→ Instructions for the task:
Begin at the line that has "uuu (358, 1167)" and stop after the line that has "https://aseq-ehaq.ca (41, 269)". Rewrite only those entries, renaming "Plan de site" to "Carte du site" and leaving everything else as it is.

***

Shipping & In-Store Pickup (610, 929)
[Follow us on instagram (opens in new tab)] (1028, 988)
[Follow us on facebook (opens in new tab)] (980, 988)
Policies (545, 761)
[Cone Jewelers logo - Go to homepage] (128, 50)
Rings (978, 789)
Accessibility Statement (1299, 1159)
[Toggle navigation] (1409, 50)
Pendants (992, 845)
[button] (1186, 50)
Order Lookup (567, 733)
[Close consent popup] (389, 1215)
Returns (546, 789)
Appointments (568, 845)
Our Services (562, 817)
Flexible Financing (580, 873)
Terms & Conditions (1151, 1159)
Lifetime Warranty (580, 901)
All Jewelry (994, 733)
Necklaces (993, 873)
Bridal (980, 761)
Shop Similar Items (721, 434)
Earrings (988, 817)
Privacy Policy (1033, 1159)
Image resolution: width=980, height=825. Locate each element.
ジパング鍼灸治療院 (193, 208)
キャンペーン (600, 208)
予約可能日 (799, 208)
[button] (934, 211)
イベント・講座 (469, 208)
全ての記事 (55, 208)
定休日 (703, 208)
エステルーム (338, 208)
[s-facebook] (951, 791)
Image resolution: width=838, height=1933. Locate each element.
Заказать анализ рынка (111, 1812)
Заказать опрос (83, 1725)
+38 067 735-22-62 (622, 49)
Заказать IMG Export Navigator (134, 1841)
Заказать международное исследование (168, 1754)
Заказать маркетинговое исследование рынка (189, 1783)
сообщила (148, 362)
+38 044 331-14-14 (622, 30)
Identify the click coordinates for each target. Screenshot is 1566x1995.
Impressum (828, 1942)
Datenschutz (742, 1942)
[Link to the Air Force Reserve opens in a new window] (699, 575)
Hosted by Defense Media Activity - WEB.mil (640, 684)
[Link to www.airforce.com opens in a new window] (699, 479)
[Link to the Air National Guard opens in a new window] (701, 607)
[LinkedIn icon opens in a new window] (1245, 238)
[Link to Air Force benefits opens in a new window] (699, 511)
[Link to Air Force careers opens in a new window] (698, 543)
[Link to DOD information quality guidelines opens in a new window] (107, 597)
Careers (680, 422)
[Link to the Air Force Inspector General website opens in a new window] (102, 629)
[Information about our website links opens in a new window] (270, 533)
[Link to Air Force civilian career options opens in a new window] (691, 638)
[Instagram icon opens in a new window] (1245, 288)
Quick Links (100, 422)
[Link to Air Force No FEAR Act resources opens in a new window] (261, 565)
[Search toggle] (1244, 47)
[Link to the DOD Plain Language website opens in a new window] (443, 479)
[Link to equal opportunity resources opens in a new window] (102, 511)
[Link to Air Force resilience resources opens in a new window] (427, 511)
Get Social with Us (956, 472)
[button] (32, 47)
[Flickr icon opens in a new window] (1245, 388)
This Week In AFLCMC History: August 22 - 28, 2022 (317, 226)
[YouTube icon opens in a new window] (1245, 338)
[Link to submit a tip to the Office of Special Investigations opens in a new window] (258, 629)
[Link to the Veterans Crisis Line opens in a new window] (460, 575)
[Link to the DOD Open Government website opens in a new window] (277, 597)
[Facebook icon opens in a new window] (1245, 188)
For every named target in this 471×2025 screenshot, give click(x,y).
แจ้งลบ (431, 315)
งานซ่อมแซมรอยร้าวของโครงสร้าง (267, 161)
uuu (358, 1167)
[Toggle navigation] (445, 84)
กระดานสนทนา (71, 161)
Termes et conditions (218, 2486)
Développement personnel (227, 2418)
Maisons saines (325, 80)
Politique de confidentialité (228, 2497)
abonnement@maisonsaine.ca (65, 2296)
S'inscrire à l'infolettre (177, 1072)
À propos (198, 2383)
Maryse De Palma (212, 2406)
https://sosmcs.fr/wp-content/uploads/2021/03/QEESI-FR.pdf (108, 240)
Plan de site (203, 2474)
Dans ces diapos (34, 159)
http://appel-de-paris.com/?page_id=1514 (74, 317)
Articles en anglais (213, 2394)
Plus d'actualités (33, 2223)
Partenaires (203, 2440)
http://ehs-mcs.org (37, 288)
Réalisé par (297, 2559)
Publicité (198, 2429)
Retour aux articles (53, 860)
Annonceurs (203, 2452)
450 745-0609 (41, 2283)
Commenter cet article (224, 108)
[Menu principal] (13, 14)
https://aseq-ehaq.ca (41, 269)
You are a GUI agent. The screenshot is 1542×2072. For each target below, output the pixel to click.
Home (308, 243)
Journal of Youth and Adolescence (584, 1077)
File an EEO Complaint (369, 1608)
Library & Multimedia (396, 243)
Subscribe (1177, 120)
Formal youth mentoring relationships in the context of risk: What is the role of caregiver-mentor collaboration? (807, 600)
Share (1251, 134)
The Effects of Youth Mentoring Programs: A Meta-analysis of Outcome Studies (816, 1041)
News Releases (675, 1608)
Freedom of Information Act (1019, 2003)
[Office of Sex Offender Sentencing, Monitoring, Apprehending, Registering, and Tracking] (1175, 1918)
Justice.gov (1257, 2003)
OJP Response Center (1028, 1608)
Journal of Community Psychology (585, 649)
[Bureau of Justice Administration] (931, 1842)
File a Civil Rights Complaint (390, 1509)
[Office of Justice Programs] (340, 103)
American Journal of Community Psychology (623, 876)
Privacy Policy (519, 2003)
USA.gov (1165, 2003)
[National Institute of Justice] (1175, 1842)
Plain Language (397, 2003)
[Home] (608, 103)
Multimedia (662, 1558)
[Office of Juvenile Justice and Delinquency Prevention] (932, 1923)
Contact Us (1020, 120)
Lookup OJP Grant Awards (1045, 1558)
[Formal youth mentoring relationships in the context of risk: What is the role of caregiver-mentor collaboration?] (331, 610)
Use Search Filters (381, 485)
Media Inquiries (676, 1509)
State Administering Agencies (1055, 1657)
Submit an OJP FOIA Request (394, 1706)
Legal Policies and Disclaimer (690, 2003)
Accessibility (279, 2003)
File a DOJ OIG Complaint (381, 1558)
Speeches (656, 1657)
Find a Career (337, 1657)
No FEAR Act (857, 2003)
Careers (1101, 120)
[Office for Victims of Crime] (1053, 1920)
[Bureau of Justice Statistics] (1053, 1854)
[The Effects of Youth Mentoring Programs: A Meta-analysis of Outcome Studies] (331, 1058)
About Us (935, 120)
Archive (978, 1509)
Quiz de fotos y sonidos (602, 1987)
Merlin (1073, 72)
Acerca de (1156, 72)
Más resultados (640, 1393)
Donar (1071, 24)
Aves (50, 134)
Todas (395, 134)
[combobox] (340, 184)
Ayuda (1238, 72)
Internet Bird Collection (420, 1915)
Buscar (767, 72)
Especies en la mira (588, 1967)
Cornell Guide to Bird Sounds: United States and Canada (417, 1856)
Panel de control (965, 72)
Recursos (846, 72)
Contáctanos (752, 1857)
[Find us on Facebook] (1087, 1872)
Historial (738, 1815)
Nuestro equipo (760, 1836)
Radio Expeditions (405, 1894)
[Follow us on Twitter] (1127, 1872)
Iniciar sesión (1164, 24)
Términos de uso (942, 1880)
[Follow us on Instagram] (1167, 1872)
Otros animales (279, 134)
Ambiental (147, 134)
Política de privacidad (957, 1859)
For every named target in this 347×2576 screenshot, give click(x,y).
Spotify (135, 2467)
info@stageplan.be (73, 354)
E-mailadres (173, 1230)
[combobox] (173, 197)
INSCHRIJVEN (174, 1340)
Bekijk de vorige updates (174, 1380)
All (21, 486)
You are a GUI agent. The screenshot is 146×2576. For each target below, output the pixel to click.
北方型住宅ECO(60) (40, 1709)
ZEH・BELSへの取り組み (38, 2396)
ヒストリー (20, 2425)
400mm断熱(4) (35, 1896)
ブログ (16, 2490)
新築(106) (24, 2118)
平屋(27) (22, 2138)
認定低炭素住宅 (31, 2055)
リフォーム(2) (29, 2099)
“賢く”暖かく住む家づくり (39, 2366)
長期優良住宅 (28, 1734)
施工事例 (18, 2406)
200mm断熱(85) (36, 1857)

***

→ Response:
uuu (358, 1167)
[Toggle navigation] (445, 84)
กระดานสนทนา (71, 161)
Termes et conditions (218, 2486)
Développement personnel (227, 2418)
Maisons saines (325, 80)
Politique de confidentialité (228, 2497)
abonnement@maisonsaine.ca (65, 2296)
S'inscrire à l'infolettre (177, 1072)
À propos (198, 2383)
Maryse De Palma (212, 2406)
https://sosmcs.fr/wp-content/uploads/2021/03/QEESI-FR.pdf (108, 240)
Carte du site (203, 2474)
Dans ces diapos (34, 159)
http://appel-de-paris.com/?page_id=1514 (74, 317)
Articles en anglais (213, 2394)
Plus d'actualités (33, 2223)
Partenaires (203, 2440)
http://ehs-mcs.org (37, 288)
Réalisé par (297, 2559)
Publicité (198, 2429)
Retour aux articles (53, 860)
Annonceurs (203, 2452)
450 745-0609 (41, 2283)
Commenter cet article (224, 108)
[Menu principal] (13, 14)
https://aseq-ehaq.ca (41, 269)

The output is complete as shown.